The deterrent threat of prison

At the beginning of the last century, France was already aware that its initial ambitions to use the penal colony as an effective means of developing French Guiana were pure utopia: the economic results of convict labor were meager compared to the sacrifices made by these men. Apart from a few successes, such as farming in Kourou, or the brick industry throughout the territory (with which a few houses in Saint-Laurent-du-Maroni were built), it was a debacle. Nevertheless, the Salvation Islands remained a powerful symbol of French justice. The sentencing of certain individuals to Guiana's penal colony following high-profile trials served as an example. For a time, the fear of the cursed land from which one rarely returns was a matter of French public order. Indeed, the Guiana penal colony owes its notoriety to a number of inmates who made the headlines during or after their incarceration. It wasn't until the 1920s and 1930s, and in particular the denunciations of journalist and writer Albert Londres, that the idea of closing the bagne was raised. This was achieved in 1938, thanks to the deputy Gaston Monnerville, but the complete repatriation of the convicts would take another fifteen years.

Alfred Dreyfus, whose military degradation and arbitrary incarceration following a mock trial for treason caused a deep rift in French society against a backdrop of anti-Semitism, is undoubtedly the most famous prisoner of the Guiana penal colony. A captain, a polytechnician and a Jew of Alsatian origin, he was sentenced to life imprisonment in 1894. He was incarcerated on Devil's Island the following year, in the greatest secrecy. He was finally cleared and released in 1906.

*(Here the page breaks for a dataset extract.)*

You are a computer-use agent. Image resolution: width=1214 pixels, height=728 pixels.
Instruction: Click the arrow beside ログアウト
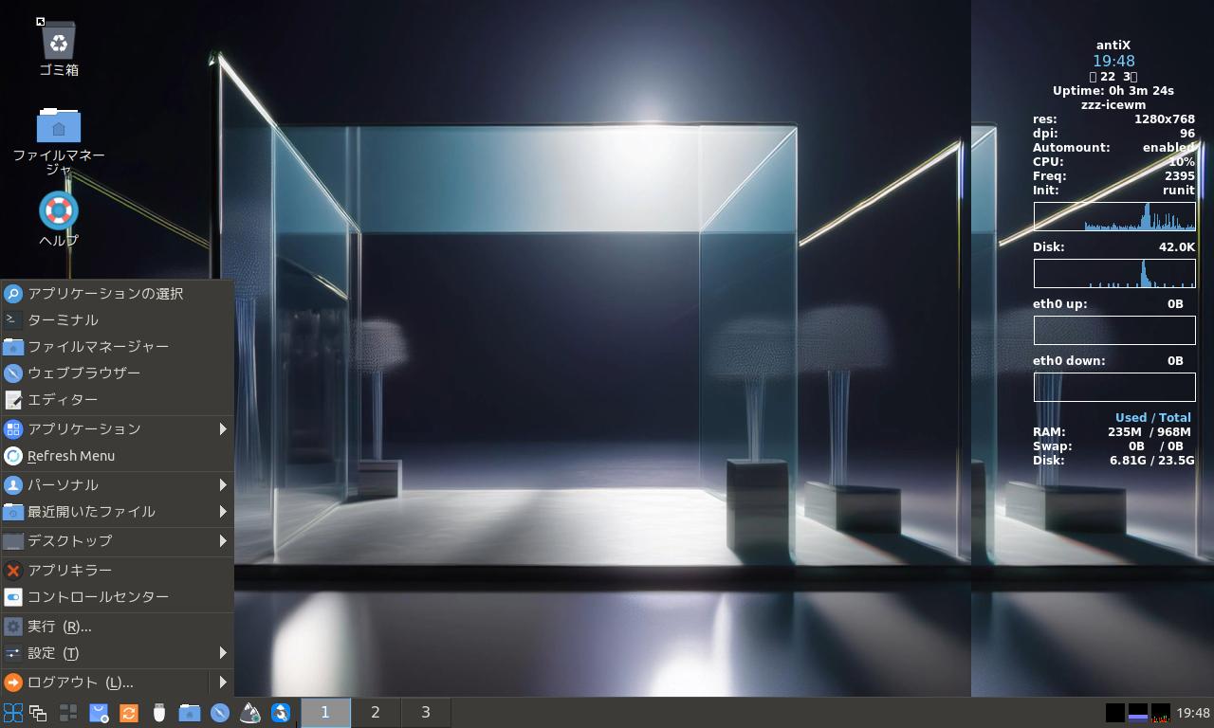223,683
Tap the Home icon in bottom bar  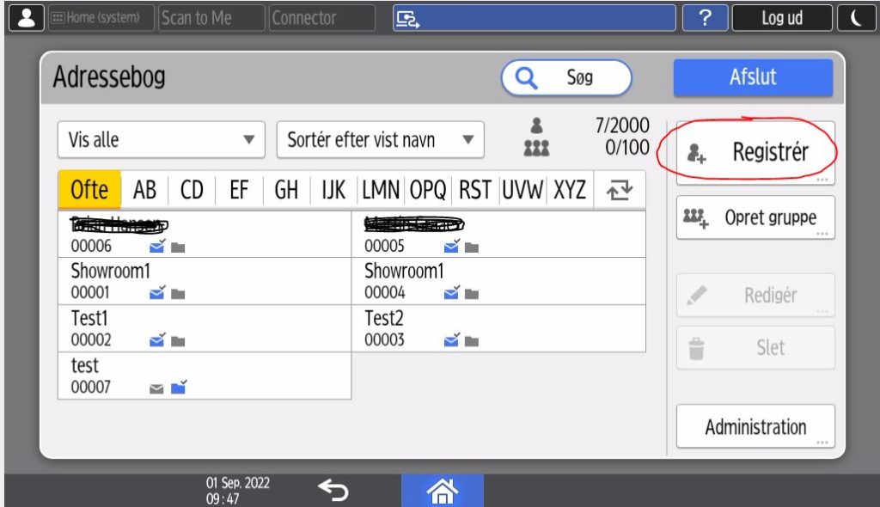pyautogui.click(x=442, y=490)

Guillaume Seznec was sentenced to hard labor for life in 1924 for the murder of Finistère general councillor Pierre Quéméneur. He began his sentence at Camp de la Transportation in Saint-Laurent-du-Maroni in 1927, before being transferred the following year to the bagne on the Isles of Salut. After the Second World War, his sentence was postponed and he returned to France in 1947. He died in 1954 from injuries sustained in a traffic accident. His trial was the subject of numerous revisions, with no change in verdict to this day, but Guillaume Seznec and those close to him never ceased to proclaim his innocence. In 2015, the unpublished testimony of one of the Seznec couple's children was published. The latter reportedly saw his mother defending herself against the advances of the Finistère politician, before seeing the latter lying on the floor. Guillaume Seznec may then have covered up for his wife.

Henri Charrière, known as "Papillon", was sentenced in 1931 to hard labor for life for the murder of one of his friends. According to his account, he escaped forty-three days after his arrival on the Isles of Salvation. Recaptured shortly afterwards, he made several attempts on his life, the last of which, in 1941, proved successful, as he was never recaptured. Cleared after the war for his heroic behavior during the conflict, in 1969 he wrote an account of his adventures, which became a bestseller and was adapted for the cinema. The veracity of this account has been sharply criticized: "Papillon's" escape is without doubt the most legendary and unsubstantiated anecdote of the period. It's true that he tried to get away, but only during a stay in a forest camp near today's airport, and certainly not from the islands. Henri Charrière probably made Fontan and Simone's escape his own. For the latter, the attempt ended dramatically, as he was sucked to his death by the silt that covered the shore!